Plans to open a manufacturing facility in Seymour, Ind., south of Indianapolis, were announced in late 2007, but were delayed because of the recession. Scheer said it now makes more sense to shift production and 15 of 25 employees to Indiana for cost cutting. The remaining 10 will move from Hawthorne to El Segundo in coming weeks.

The company did about $5 million in sales last year, but that was down by 50 percent for some quarters because clients were delaying orders, Scheer said.

For example, Highland Park, Ill.-based Solo Cup was supposed to introduce a compostable cup made with Cereplast’s resin in a line called Bare in early 2009. But Solo postponed the line’s launch until November when market conditions improved.

“Our customers were just worried about having too much inventory and not enough demand, so that hurt us in the middle of the year especially,” Scheer said.

On the financial side, Cereplast in December closed a $2.23 million private placement to accredited and institutional investors. Scheer said he plans for the company to become profitable by third quarter 2010.

“We want to raise our profile and have more access to liquidity, and have seen cases recently where shareholder value appreciated significantly due to solid business developments coupled with the up-listing of a company’s shares,” Scheer said.

One solid business development could come from a more concentrated effort on European business in bio-plastics, which market research firm Frost & Sullivan said in a 2007 report has experienced exponential growth. Cereplast recently signed a distribution agreement for the European market.

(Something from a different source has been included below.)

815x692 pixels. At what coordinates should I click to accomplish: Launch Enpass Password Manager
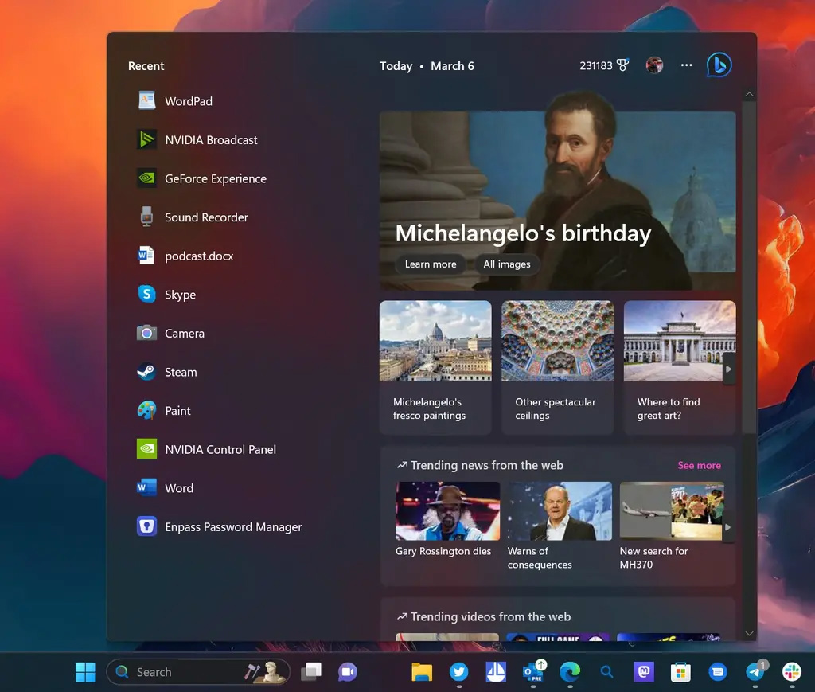coord(233,527)
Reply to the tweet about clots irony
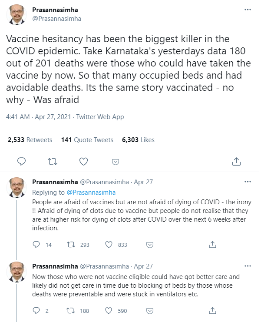The height and width of the screenshot is (322, 261). coord(37,245)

Although bio-plastics only account for about 1 percent of the European plastics market, Mojo said that Europe is starting to catch up fast with the United States.

“It makes sense for Cereplast to ink the (distribution) deal because Europe seems pretty receptive to bio-plastics with the high cost of oil,” Mojo said.

Scheer said that the majority of his sales still go to companies in North America, such as Dorel Juvenile Inc., a Westmont, Quebec, company that has introduced a line of infant products made from Cereplast’s resin at large retailers in the United States under the brand Safety First-Nature Next. Products include infant toilets, booster seats, bathtubs and stools.

Dorel selected Cereplast after working with the company for a year to develop a resin that met its needs.

“This was the only bio-material that passed our rigorous testing standards,” said Dave Taylor, chief executive of Dorel Juvenile Group, the company’s U.S. division, based in Columbus, Ind.

Scheer anticipates more success stories now that he sees the first signs of recovery.

“Being in Los Angeles and tapping into the talent here has made us more successful despite the bad year behind,” Scheer said. “I’m looking forward to 2010.”